▶ **Required actions**
1. In the journalist biography, what position did he hold at the Pretoria News before editing the Star and SA Times, and for how long?
2. Carry the journalist biography forward from its final sentence.
Start of Quoted passage
Starting as a reporter on his hometown newspaper, he moved briefly to then Rhodesia before returning to South Africa to become a parliamentary correspondent with the South African Press Association. He was sent to London as Sapa’s London editor and also served as special correspondent to the United Nations. He joined the then Argus group in London as political correspondent.

Returning to South Africa after 12 years abroad, he was assistant editor on the Pretoria News for a decade before becoming editor of the Star and SA Times for five years.

Since 1999 he’s been an independent journalist writing and broadcasting – mainly about Africa – for Talk Radio 702 and 567 Cape
Talk, Radio France International, PressTV, Radio Live New Zealand, Business Day, Mail & Guardian, the BBC, Agence France Press,
Business in Africa, Leadership, India Today, the South African Institute for International Affairs and the Institute for Security Studies.
End of Quoted passage
Start of Data provided
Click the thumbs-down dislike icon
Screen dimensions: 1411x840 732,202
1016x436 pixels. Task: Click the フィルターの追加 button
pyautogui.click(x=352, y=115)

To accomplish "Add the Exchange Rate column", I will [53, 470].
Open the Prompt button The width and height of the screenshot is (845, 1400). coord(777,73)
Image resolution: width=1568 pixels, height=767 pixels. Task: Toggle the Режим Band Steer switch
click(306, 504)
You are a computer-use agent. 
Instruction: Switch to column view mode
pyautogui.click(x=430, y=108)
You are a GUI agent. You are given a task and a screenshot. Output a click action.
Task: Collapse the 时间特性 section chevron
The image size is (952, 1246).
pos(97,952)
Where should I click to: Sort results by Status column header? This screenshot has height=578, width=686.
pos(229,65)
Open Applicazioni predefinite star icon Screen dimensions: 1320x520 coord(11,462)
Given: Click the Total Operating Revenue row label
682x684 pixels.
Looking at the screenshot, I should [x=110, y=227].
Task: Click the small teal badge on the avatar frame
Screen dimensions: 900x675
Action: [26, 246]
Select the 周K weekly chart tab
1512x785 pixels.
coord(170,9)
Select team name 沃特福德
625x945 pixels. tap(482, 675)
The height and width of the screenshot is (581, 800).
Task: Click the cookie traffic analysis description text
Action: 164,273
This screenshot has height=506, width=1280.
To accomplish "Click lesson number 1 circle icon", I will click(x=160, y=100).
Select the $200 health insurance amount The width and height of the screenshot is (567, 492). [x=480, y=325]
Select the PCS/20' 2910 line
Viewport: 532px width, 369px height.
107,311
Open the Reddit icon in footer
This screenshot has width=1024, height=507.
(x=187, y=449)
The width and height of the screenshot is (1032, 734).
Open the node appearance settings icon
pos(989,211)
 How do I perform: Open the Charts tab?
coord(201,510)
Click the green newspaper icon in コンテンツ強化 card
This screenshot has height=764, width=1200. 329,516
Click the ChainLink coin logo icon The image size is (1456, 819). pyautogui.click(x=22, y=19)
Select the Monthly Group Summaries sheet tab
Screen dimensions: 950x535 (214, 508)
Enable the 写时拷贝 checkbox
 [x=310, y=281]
End of Data provided
▶ **Answers to the exercises**
1. He was assistant editor on the Pretoria News for a decade.

2.
He has hosted current affairs talk shows on Talk Radio 702 and 567 Cape Talk. He appears as an African affairs pundit on SABC Africa and CNBC Africa.
He lectured in contemporary studies to journalism students at the Tshwane University of Technology and the University of Pretoria.

He speaks on African affairs to corporate and other audiences.
He has been officially invited as a journalist to more than 30 countries. He was the winner of the 2007 SADC award for radio journalism.

He’s been a member of the EISA team observing elections in Somaliland, Democratic Republic of Congo, Madagascar, Zimbabwe, Egypt and Tunsiai.

In October 2009 he headed a group of 39 African journalists to the 60th anniversary celebrations of the Peoples’ Republic of China.

In January 2010 he joined a rescue and paramedical team to earthquake struck Haiti.

He is immediate past president of the Alliance Francaise of Pretoria.

Jean-Jacques is a director of Giant Media. The company was given access to Nelson Mandela in his retirement years until 2009.
He is co-producer of the hour-long documentary Mandela at 90 that was broadcast on BBC in January 2009.